The major limiting factor recognized to date, toxicity, has less to do with the source of the hemoglobin then with the properties of the hemoglobin solution.56 Unmodified tetrameric hemoglobin, which dissociates to dimeric form, is toxic to the kidney, GI tract, and causes vasoconstriction. This has led to modifications of the hemoglobin molecule to prevent its dissociation into the dimeric form. Modification strategies include the following: conjugating the tetrameric hemoglobin with a large molecule such as polyethylene glycol; cross-linking the tetramers using chemical cross-linking agents or genetically modifying the molecule to create a covalent bond between subunits; polymerizing the hemoglobin tetramers into varying molecular weight sizes using chemical cross-linking agents; and encapsulating tetrameric hemoglobin in liposomes to create artificial RBCs. Each of these modifications is designed to prolong the half-life to the hemoglobin molecules in circulation and to limit toxic reactions. Clinical testing must resolve which approach will best accomplish these goals.
The possible clinical indications for hemoglobin solutions are diverse. With respect to perioperative transfusion therapy, their potential role in acute blood loss and hemodilution is most important. Clinical trials of three hemoglobin solutions are ongoing. In one trial, patients experiencing acute blood loss after trauma, surgery, or both are given escalating doses of pyridoxilated polymerized stroma-free hemoglobin (Poly SFH-P). A unit of Poly SFH-P contains the oxygen-carrying capacity of 1 U of RBCs. In this initial trial, patients tolerated up to 6 U of the compound without toxic reactions and avoided allogeneic blood transfusion for 24 h after surgery. A second ongoing trial is a randomized controlled study of Poly SFH-P in patients suffering acute blood loss. They will receive up to 6 U of the compound during acute bleeding. The end point is units of allogeneic blood avoided.56
This and other hemoglobin solutions are still encumbered by a short half-life in circulation (about 8 h for ultrapurified polymerized bovine hemoglobin).57 It is difficult to envision total replacement of allogeneic blood transfusion by these compounds, but if widely used in acute surgical settings, they will clearly reduce allogeneic blood ordered.
A further use of hemoglobin solutions is in ANH. Instead of replacing the blood taken with crystalloid or colloid solutions, the replacement fluid may be part or wholly a hemoglobin solution. This would potentially maintain full tissue oxygenation during ANH, increasing the cushion of safety for the patient. No convincing data are available as yet supporting this indication for hemoglobin solutions.
Perfluorochemical solutions
In the 1960s, there was a great deal of excitement generated by
demonstrations that rats and mice could be immersed in beakers of
perfluorocarbon solutions and maintain
oxygenation.58 These solutions were given to laboratory
animals IV in an attempt to show that they could substitute for RBCs.

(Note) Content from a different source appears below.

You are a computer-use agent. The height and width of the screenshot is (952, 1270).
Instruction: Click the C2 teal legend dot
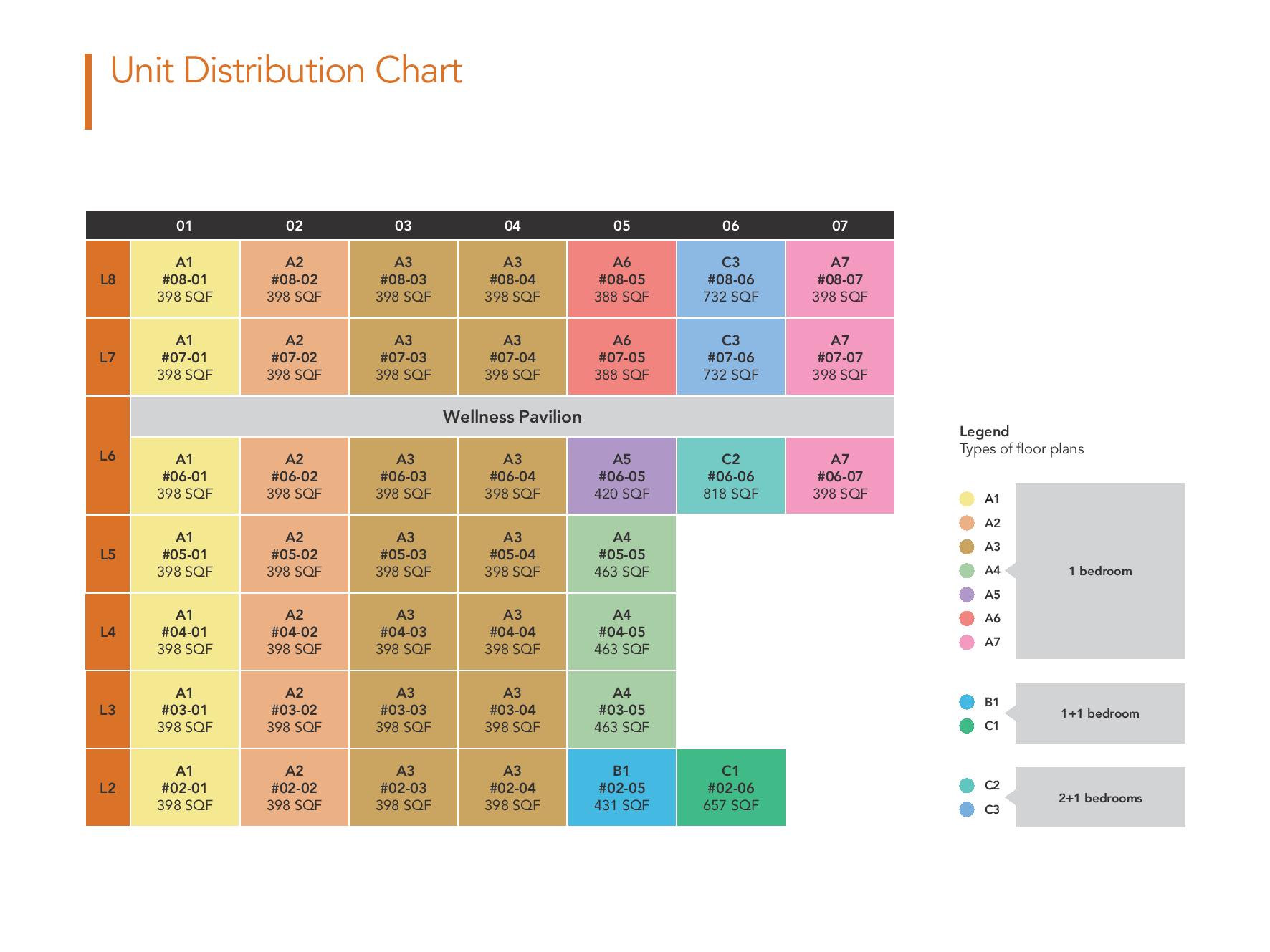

These early experiments demonstrated unacceptable toxic reactions in
animals (gas embolism). The compounds were immiscible in water (or
plasma) and would separate unless emulsified. Ultimately a clinically
acceptable perfluorocarbon was developed, Fluosol-DA (Korea Green Cross
Corporation; Seoul, Korea). This was used in transfusions of Jehovahs
Witness patients, but did not offer a clear clinical benefit over
colloid solutions. The requirement for high O2 pressure,
for thawing, emulsifying, and oxygenating prior to use made these
solutions a cumbersome alternative for its other prime indication, as a
perfusion solution for infusion distal to coronary artery angioplasty
catheters. Its use remains inconsequential.59
Newer perfluorocarbons are now formulated that can carry more oxygen and are simpler to handle. These are undergoing FDA testing, not as blood substitutes, but as perfusion solutions.